**Given records**
########################################
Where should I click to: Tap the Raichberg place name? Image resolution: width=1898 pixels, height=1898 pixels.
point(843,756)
########################################
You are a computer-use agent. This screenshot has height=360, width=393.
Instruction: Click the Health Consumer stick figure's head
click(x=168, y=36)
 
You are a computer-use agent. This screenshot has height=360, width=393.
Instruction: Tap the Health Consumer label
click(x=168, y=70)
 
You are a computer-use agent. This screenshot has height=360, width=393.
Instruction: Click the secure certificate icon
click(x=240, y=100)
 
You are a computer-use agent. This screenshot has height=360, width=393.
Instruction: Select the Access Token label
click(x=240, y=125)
########################################
**Requirement**
Repeat the entries from the line containing "Where should I" through the line containing "point(843,756)", including both of those lines.

**Complete answer**
Where should I click to: Tap the Raichberg place name? Image resolution: width=1898 pixels, height=1898 pixels.
point(843,756)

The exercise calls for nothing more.